歴史上実在した役人。正義感のある人物として主役のドラマも作られました。正祖(イ・サン)、英祖の時代のドラマにはよく登場します。実際に役人として活躍するのは英祖が即位した後から正祖の時代です。
チョン・ヨジ(千汝智)
演:コ・アラ
声:平井祥恵
司憲府で働く茶女(タモ)。ハン・ジョンソクの部下。司憲府で使用人として働いていますが女性でしかできない任務を行います。捜査にも加わります。後に仁元王妃に使える宮女になります。架空の人物。延礽君時代に側室にした靖嬪李氏をのぞけば、英祖の側室は全員宮女出身でした。他の王族に仕えた宮女を側室にしたという噂話まであります。英祖の宮女好きにヒントを得た人物かもしれません。
ダルムン(達文)
演:パク・フン
声:浜田賢二
町のごろつきの頭。義理人情に厚く、貧しい人々を守ります。妓楼を持つ商人ケドルのもとで働いていましたが、やがてその座を手に入れます。
王族
粛宗
演:キム・ガプス
声:佐々木勝彦
19代国王。寵愛した禧嬪張氏や淑嬪崔氏は既に他界。過去に重臣を粛清してきたことで重臣からは疎まれています。跡継ぎのことで頭を悩ませています。
仁元王妃(イヌォン王妃)
演:ナム・ギエ
声:横田砂選
粛宗の3人めの妃。トンイでは仁顕王妃(イニョン)のあとに登場した王妃。世子、イ・グム、イ・フォンの継母。素行の悪いイ・タンのことは快く思っていません。粛宗亡き後も宮廷で大きな力をもちます。重臣たちに軽んじられる延礽君を自分の養子にします。
ソ氏(徐氏)/貞聖王后
演:チェ・スイム
声:池田朋子
イ・グムの正室。遊び暮らして王座に欲がない夫が不満。
後の貞聖王后。朝鮮史上、在位期間が最も長い王妃です。
イ・ユン/世子/景宗
演:ハン・スンヒョン
声:蓮岳大
後の20代国王・景宗。母:禧嬪張氏は仁顕王妃を呪った罪で処刑されました。体が弱く跡継ぎが生まれないことから重臣たちに世子の地位を脅かされています。
世子嬪/宣懿(ソニ)王妃
演:ソン・ジイン
声:麻鈴
跡継ぎがいないため世子が地位を追われないか心配しています。ヨニングンを軽んじています。後の宣懿王后。
イ・フォン/延齢君(ヨンリョングン)
演:ノ・ヨンハク
声:大町知広
粛宗の三男。心優しい性格。少論派が支持しています。ヨニングンを兄として尊敬しています。
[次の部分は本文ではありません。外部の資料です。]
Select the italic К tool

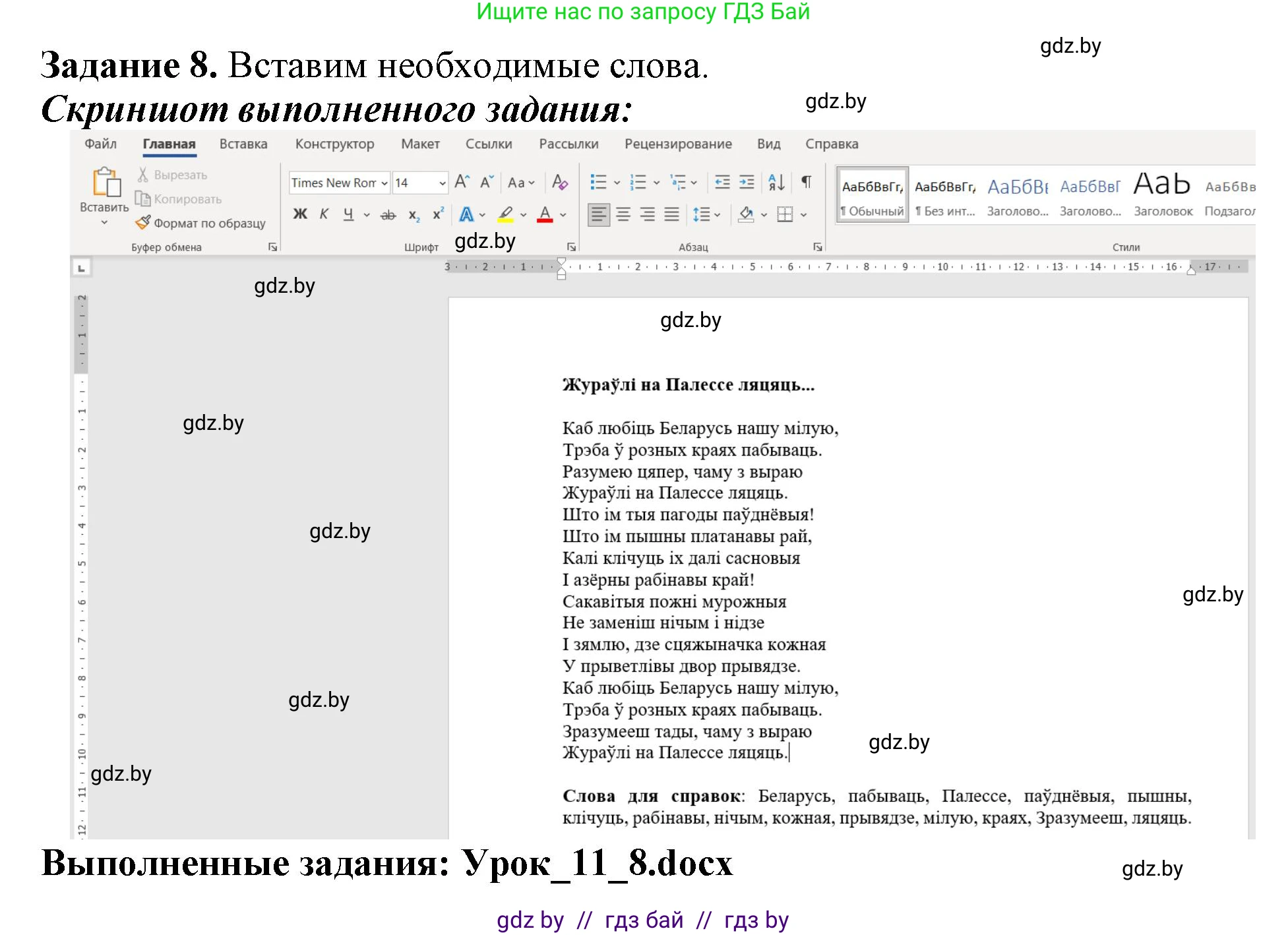pyautogui.click(x=324, y=214)
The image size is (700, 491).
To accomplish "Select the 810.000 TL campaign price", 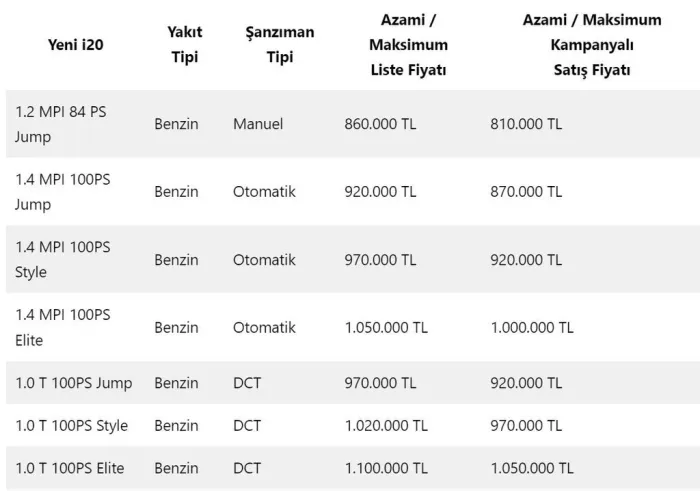I will 526,124.
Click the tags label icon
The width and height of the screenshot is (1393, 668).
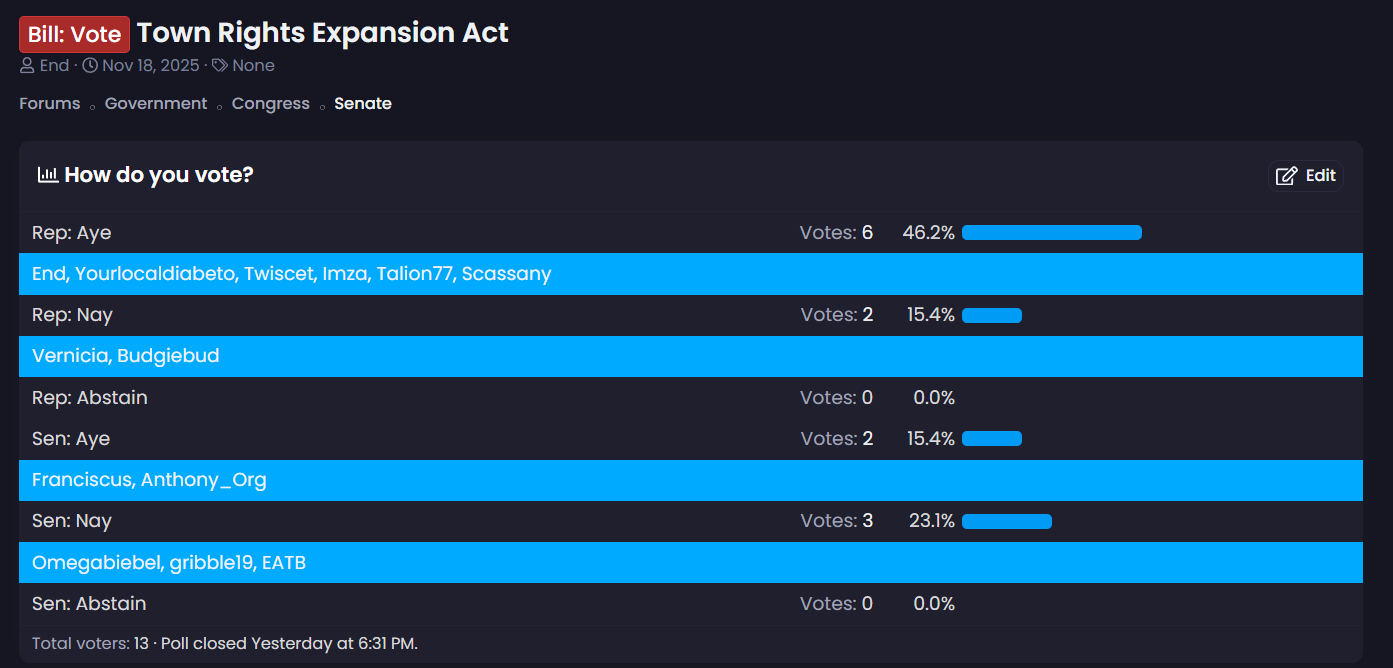(220, 66)
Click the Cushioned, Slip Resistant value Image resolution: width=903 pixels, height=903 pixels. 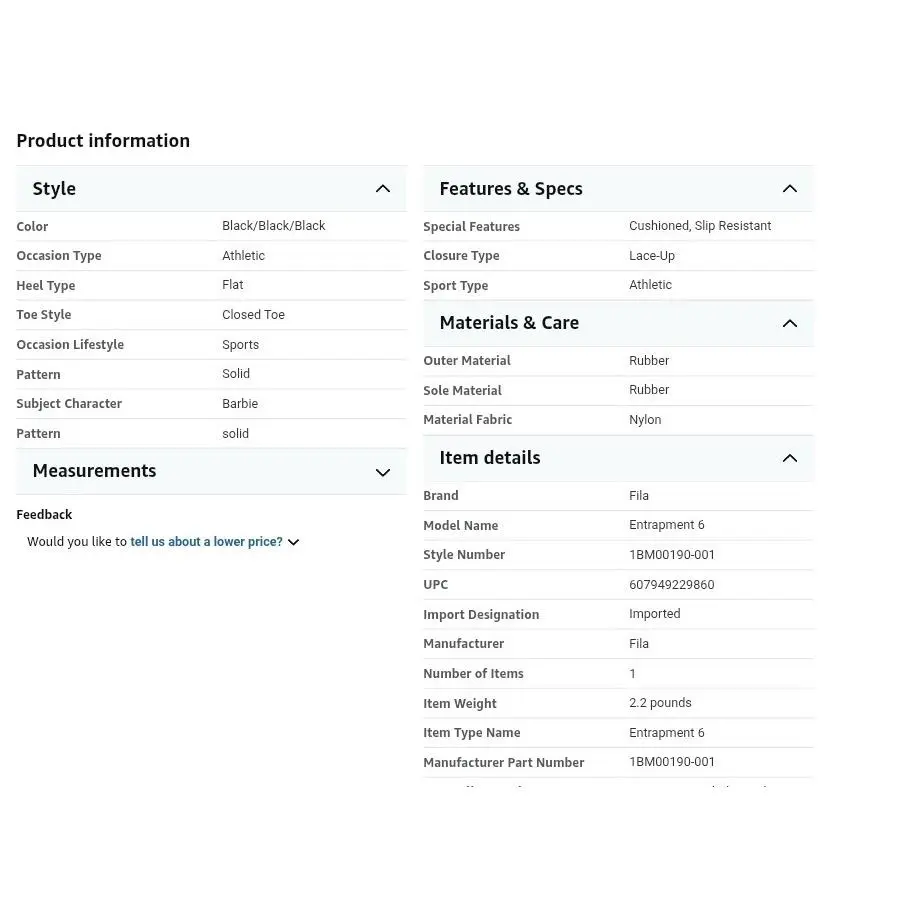click(700, 226)
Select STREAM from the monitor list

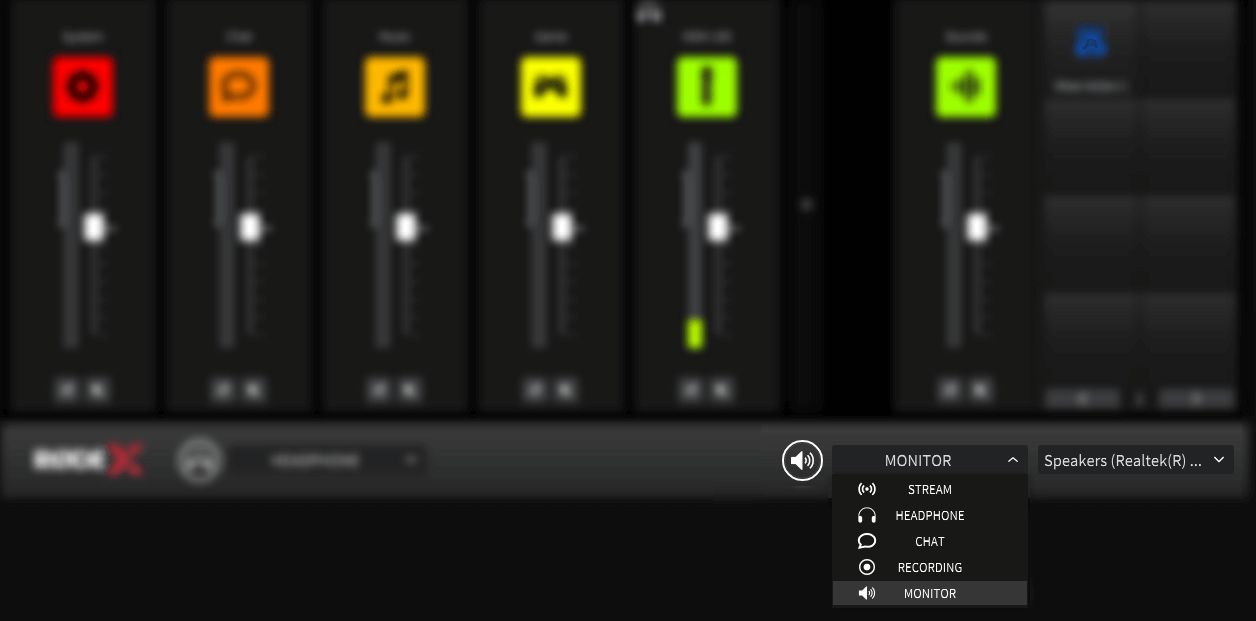[x=929, y=489]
歴史上は粛宗が最もかわいがった王子と言われています。若くして病死。
イ・タン/密豊君(ミルプングン)
演:チョン・ムンソン
声:内田岳志
16代仁祖昭顕世子の子孫。王族の地位を利用して陰で殺人を行なう冷血漢。本来なら自分が後を継げたはずだという被害妄想がひどく、王になりたいと思っています。
英祖の時代にイ・インジャの乱が起こります。そのとき密豊君は正当な王として担がれました。反乱に失敗して自害します。
反乱に参加したのは事実です。でも密豊君が日頃から人殺しをしていたという記録はありません。でも朝鮮王朝では些細なことで町民を殺す王族はいました。
重臣たち
老論派
ミン・ジノン(閔鎭遠)
演:イ・ギョンヨン
声:菅生隆之
老論派の実質的なリーダー。粛宗の前の王妃・仁顕王妃の兄。熾烈な派閥争いを生き抜いて力のあるものが権力を持つことを知り、意のままになる者を次の王にしようとしています。
歴史上は粛宗の時代に権力をもっていたのは兄の閔鎭厚。閔鎭遠が老論の実質的リーダーになるのは景宗の時代。老論の先頭に立って少論と対立するのは英祖時代です。
キム・チャンジュン
演:イ・ウォンジェ
声:浅見小四郎
領議政(ヨンイジョン)。形のうえでは老論派の長ですが、実権をミン・ジノンににぎられています。
領議政をつとめた実在の金昌集(キム・チャンジプ)がモデル。金昌集は景宗時代に力のあった老論四大臣の一人。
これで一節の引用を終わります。